The request: Output every line of the items below as a numbered list, omitting blank lines and excluding the pictures.

* Begin Stored data *

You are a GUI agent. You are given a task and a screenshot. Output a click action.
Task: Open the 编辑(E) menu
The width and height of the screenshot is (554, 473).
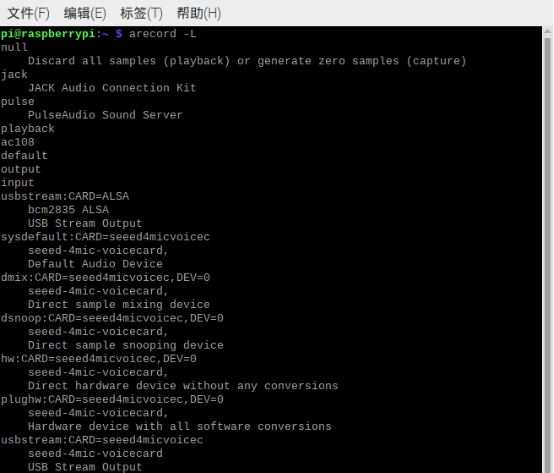[x=85, y=13]
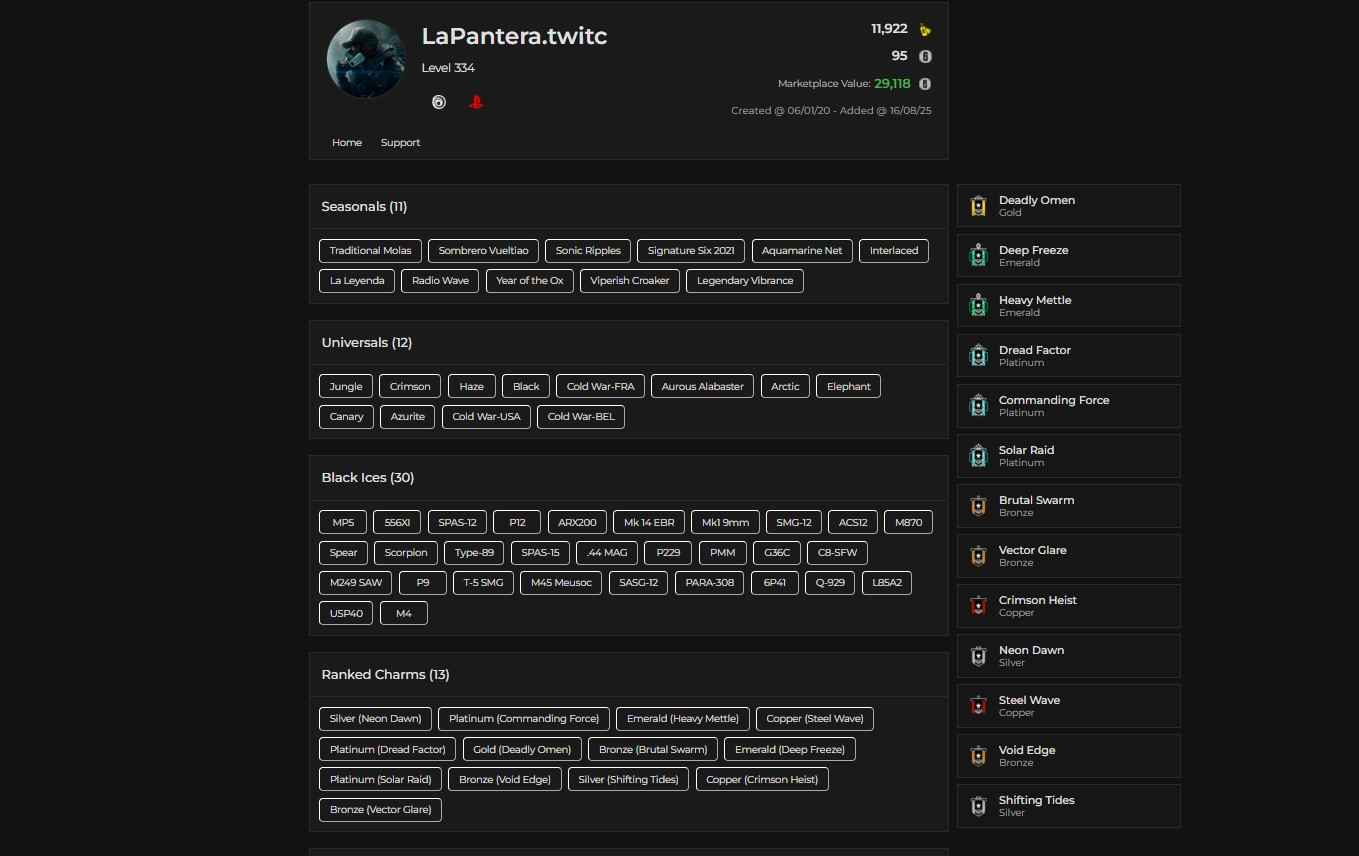The width and height of the screenshot is (1359, 856).
Task: Click the Ubisoft Connect platform icon
Action: [438, 102]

* End Stored data *

Response to this exercise:
1. You are a GUI agent. You are given a task and a screenshot. Output a click action.
2. Task: Open the 编辑(E) menu
3. The width and height of the screenshot is (554, 473).
4. [x=85, y=13]
5. The width and height of the screenshot is (1359, 856).
6. Task: Click the Ubisoft Connect platform icon
7. Action: [438, 102]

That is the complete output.